* WORK TASK *
Reproduce word for word the passage of the umami cocktails article below, starting with "At Alden & Harlow" and stopping after "want to try.".

* EXTRACT PROVIDED *
Trend Alert: Umami CocktailsCATEGORY / Food & Beverage TAGS / cocktails, food, trend alert, umami Fractals LAB / Gourmand DATE / July 11, 2019
Cocktails infused with savory ingredients from the kitchen, like mushroom or meat.
If you go to the coolest mixology bars in cities like San Francisco or London this summer, you will probably see some “Umami” cocktails on the menu. These are drinks containing unusual ingredients such as turmeric, mushroom, garlic or even meat and, yes, they are one of the most controversial cocktail trends of the moment.
But why Umami, and why now?
The term comes from Japan, and it’s used to indicate those meaty, savory tastes we experience with high-protein foods and broths. This taste sensation is produced by the presence of glutamates and nucleotides and it’s considered to be the fifth basic taste along with the tastes sweet, sour, salty, and bitter.
In 2015, some brave early adopter started to steal food ingredients from the kitchen with the goal to recreate this sensation in cocktails, but we have had to wait till the end of 2018 for the trend to slowly start spreading, and till summer 2019 to see it booming.
It totally make sense that umami cocktails are becoming more popular right now: stealing food ingredients from the kitchen and use them for your drink is a good way to reduce waste in restaurants, and high-protein ingredients such as mushrooms provide a healthy approach to mixology. Also, these savory cocktails gives people a brand new way to experience food, meeting the demand for new gastronomic experiences that move the modern consumer.
At KYU, an Asian restaurant in Miami, they serve the OOo-mami, a drink inspired by Korean fried chicken. First they wash tequila in fried chicken fat; Then, they add mezcal and three more housemade flavouring agents containing, among other things, garlic, cumin, shichimi (a Japanese spice mix) and lime. According to head bartender Danny Villa, not only it’s a good way to cross-utilize ingredients from the kitchen and reduce waste, but it also makes pairing easier.
James Bolt, owner of The Gin Joint in Charleston, incorporate everything from cauliflower to dandelion greens and seaweed in his drinks. One of them turns purple cabbage into a syrup, adding to it crème de cassis, Hefeweizen, fennel seeds, and Champagne vinegar. The syrup is then mixed with gin, lemon juice, vermouth, and smoked honey. He says that creating it is “just like cooking” .
At Alden & Harlow in Boston they experimented with sautéed maitake mushrooms. They cooked them in butter with shallots, rosemary, and tarragon and then just dumped the mix into a neutral grain spirit. They called the cocktail “Maitake on a Manhattan”.
They also used grilled carrots, roasted sweet potatoes, or fresh pea greens for their drinks and in the Meat Your Maker they mix Irish whiskey with Fernet-Branca washed with rendered beef tallow.
The Mushroom Martini is one of the most popular (and instagrammed) umami cocktails. The reason is that not only it’s unusual and apparently tasty, but it’s also good for your health: mushrooms, in fact, strengthen the immune system and lower cholesterol. Here’s a recipe, in case you want to try.
At Bove Lover in Monza, Italy, they use the American fat washing technique to recreate the taste of meat in their cocktails.
At Scottish distillery Arbikie, they tested the use of peas in drinks as a part of a new study that found out that making gin from fermented peas instead of wheat have a far smaller environmental footprint.

* INFORMATION GIVEN *
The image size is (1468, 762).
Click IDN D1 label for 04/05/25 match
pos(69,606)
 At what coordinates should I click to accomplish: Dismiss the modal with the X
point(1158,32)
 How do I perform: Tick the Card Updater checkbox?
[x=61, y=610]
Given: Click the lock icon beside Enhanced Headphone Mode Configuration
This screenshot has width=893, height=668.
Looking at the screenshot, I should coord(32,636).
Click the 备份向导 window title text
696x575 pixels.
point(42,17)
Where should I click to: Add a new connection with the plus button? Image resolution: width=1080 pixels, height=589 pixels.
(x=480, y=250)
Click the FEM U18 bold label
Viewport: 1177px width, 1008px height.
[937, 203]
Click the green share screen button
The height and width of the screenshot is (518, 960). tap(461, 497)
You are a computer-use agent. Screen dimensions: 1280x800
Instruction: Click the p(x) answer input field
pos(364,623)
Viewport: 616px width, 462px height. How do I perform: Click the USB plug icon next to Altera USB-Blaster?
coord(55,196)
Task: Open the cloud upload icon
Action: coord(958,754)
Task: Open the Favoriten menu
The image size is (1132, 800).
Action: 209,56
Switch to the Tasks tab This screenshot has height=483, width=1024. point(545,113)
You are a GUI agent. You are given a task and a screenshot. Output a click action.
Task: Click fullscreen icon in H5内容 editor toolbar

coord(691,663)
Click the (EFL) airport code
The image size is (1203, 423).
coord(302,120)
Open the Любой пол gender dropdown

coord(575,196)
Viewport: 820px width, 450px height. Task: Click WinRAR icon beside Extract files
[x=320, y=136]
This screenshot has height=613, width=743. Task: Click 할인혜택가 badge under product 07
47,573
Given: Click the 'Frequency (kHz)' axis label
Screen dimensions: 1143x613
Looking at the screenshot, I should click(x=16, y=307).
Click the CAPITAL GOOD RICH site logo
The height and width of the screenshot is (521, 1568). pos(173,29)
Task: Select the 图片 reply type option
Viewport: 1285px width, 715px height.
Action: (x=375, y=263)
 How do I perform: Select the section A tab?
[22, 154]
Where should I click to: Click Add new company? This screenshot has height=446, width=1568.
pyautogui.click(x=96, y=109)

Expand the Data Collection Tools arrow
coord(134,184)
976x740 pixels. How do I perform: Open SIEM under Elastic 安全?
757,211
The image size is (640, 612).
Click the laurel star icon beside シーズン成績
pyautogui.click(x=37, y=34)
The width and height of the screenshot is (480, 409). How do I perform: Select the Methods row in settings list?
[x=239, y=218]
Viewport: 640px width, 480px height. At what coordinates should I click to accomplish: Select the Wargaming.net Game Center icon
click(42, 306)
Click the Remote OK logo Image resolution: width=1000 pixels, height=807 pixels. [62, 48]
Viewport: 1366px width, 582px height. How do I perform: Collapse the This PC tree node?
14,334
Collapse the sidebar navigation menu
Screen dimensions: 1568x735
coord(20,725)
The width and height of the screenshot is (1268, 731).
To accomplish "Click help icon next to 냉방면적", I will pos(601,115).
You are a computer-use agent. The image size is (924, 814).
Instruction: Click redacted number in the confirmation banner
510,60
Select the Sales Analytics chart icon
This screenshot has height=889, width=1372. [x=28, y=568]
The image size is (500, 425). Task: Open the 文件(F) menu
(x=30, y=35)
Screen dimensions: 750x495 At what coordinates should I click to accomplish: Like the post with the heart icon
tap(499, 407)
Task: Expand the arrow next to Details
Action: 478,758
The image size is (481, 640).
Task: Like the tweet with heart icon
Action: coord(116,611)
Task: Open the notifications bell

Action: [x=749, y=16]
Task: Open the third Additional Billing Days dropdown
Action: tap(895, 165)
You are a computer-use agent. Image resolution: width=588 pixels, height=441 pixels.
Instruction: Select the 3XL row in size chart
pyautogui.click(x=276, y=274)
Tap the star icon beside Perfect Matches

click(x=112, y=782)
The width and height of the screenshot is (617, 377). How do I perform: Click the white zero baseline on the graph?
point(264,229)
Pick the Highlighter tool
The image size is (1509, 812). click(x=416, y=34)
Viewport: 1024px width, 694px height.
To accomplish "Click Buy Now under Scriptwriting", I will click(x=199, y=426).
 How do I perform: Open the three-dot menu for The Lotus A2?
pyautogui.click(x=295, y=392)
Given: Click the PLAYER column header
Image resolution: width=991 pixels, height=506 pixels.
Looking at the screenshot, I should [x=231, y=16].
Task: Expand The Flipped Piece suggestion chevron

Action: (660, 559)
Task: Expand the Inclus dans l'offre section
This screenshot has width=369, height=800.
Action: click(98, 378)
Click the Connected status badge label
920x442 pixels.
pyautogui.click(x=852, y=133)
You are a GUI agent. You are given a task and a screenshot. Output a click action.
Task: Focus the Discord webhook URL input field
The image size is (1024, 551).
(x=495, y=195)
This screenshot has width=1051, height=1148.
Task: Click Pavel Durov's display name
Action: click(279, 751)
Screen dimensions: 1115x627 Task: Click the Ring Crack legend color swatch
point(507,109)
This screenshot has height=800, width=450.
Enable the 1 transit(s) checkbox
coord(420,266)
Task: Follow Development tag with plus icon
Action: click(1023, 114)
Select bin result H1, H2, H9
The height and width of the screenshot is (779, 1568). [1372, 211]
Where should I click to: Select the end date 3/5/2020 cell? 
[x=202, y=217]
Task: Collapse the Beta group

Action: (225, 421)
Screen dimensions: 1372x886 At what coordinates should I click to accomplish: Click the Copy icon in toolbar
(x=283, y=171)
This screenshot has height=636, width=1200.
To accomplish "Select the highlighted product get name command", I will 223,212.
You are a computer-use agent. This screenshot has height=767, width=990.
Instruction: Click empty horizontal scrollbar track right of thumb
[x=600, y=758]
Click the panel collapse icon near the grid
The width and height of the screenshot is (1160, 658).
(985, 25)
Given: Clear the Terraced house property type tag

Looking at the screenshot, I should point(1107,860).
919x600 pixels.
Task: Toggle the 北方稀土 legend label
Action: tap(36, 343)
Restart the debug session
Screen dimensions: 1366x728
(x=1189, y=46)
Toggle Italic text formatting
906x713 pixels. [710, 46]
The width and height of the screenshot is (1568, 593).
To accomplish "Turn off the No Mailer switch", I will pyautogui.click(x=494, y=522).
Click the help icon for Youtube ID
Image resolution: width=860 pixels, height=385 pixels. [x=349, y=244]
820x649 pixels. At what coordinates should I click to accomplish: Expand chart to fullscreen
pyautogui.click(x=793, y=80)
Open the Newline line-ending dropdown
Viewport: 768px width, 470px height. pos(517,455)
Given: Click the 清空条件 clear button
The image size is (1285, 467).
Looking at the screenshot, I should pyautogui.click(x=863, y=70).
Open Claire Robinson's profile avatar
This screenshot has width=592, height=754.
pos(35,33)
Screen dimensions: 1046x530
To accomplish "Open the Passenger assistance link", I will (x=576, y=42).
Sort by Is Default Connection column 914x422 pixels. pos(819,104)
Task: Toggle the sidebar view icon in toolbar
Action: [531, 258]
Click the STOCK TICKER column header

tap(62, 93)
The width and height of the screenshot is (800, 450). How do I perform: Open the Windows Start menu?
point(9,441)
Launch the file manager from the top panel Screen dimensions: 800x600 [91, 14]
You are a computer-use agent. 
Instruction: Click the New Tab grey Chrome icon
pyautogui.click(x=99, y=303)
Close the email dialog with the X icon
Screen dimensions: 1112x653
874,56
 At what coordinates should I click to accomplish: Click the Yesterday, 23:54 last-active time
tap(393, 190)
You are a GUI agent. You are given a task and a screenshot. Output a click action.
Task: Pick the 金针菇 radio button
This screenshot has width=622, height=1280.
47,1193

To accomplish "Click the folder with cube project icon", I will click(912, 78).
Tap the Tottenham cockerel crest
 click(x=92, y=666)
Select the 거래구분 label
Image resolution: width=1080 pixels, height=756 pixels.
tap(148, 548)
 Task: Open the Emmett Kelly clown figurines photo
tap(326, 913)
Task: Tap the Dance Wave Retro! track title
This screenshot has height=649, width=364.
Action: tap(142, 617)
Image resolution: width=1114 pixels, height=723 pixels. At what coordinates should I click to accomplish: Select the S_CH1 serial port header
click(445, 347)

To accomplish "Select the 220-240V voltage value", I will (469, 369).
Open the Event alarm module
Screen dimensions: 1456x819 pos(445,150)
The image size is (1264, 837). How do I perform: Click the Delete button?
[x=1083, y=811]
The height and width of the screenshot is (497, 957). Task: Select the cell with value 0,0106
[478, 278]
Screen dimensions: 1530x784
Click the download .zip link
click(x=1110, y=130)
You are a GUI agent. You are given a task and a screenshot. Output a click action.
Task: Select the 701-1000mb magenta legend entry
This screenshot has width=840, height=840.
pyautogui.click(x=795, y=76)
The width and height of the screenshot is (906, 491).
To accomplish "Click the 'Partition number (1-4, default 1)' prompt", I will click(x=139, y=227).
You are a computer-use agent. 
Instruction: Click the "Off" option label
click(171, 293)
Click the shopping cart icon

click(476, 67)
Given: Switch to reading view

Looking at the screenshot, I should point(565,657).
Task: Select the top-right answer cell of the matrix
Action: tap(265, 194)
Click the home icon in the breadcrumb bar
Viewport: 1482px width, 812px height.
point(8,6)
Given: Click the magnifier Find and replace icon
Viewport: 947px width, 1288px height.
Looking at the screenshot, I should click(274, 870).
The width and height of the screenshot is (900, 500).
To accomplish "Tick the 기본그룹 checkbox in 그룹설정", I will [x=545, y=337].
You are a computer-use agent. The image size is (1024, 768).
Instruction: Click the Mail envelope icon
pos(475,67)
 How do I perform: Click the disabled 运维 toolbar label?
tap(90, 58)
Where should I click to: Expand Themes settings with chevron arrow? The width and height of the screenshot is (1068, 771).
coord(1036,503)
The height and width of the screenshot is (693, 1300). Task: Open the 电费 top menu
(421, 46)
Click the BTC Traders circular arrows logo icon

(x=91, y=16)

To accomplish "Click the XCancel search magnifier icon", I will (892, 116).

* WRITTEN ANSWER *
At Alden & Harlow in Boston they experimented with sautéed maitake mushrooms. They cooked them in butter with shallots, rosemary, and tarragon and then just dumped the mix into a neutral grain spirit. They called the cocktail “Maitake on a Manhattan”.
They also used grilled carrots, roasted sweet potatoes, or fresh pea greens for their drinks and in the Meat Your Maker they mix Irish whiskey with Fernet-Branca washed with rendered beef tallow.
The Mushroom Martini is one of the most popular (and instagrammed) umami cocktails. The reason is that not only it’s unusual and apparently tasty, but it’s also good for your health: mushrooms, in fact, strengthen the immune system and lower cholesterol. Here’s a recipe, in case you want to try.